Bundles of rice seedlings are neatly stacked.
But in Xibu Village, Longmen County, no farmers with plows are in sight. Instead, a few young people tap on their phone screens. In the distance, a transplanter glides autonomously across the field, its rows perfectly straight. Overhead, a drone carrying a basket of green rice seedlings hovers steadily toward the center of the plot before gently dropping its load.
This is spring farming in 2026—where smart equipment, working both in the sky and on the ground, has become the farmer's most reliable "high-tech partner."

A transplanter equipped with a smart system operates autonomously.
A traditional transplanter, retrofitted with an intelligent steering wheel and a high-precision positioning system, can be upgraded in just 30 minutes. After 10 minutes of debugging, it's ready to work without a driver. Powered by China's BeiDou satellite network, the system controls the machine with centimeter-level accuracy. Farmers no longer need to steer—they sit on the vehicle, monitor the screen, and fill in a few missing seedlings at the end of each row.
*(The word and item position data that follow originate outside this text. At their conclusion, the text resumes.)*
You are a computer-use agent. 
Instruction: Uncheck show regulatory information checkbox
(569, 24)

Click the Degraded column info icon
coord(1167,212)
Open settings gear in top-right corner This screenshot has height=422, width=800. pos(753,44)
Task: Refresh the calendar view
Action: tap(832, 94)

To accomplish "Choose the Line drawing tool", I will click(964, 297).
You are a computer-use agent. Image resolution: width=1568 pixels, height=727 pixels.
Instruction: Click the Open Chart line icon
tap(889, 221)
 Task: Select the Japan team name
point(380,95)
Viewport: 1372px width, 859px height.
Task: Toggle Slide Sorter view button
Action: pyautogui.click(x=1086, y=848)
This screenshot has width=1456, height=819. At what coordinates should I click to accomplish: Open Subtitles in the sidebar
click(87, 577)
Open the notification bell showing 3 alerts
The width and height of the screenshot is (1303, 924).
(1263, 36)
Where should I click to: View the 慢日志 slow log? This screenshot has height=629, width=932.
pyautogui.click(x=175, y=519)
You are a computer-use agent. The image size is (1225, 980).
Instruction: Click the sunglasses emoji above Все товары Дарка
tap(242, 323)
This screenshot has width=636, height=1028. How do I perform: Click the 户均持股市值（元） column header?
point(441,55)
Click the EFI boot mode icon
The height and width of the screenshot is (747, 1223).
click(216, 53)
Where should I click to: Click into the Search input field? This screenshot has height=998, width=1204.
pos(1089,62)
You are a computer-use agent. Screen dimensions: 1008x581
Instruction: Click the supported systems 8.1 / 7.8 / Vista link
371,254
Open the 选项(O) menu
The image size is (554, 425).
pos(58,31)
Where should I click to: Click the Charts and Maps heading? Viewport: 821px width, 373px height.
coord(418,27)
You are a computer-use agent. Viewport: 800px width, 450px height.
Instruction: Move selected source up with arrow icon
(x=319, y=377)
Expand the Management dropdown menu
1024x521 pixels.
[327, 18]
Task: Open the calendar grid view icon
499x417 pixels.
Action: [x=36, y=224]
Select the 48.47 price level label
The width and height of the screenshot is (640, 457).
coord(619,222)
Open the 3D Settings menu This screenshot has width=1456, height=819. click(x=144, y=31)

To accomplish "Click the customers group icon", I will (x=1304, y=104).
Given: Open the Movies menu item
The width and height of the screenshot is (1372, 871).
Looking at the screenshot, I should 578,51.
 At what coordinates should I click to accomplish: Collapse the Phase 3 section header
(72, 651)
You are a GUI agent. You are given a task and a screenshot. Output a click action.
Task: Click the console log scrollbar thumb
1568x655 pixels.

Drones and agricultural machines move across the fields.
Agricultural drones are evolving, too. No longer limited to pesticide spraying, today's farming drones can sow seeds, spread fertilizer, and transport seedlings. Equipped with upgraded batteries and flight control systems, the latest generation can carry up to 150 kilograms per trip—offering longer endurance, faster charging, and significantly higher efficiency.

Rice seedlings planted by the autonomous transplanter are evenly spaced, allowing more room for optimal growth.
This year, Huizhou plans to cultivate 1.4866 million mu (approximately 99,100 hectares) during the spring season. As of March 17, over 20% of the planting had been completed, with rice transplanting expected to be finished by early April.
From the sky to the ground, from precision sowing to smart management, technology is redefining what spring farming looks like in this corner of southern China. The old saying "spring farming depends on the water buffalo" is giving way to a new one: spring farming depends on smart machines.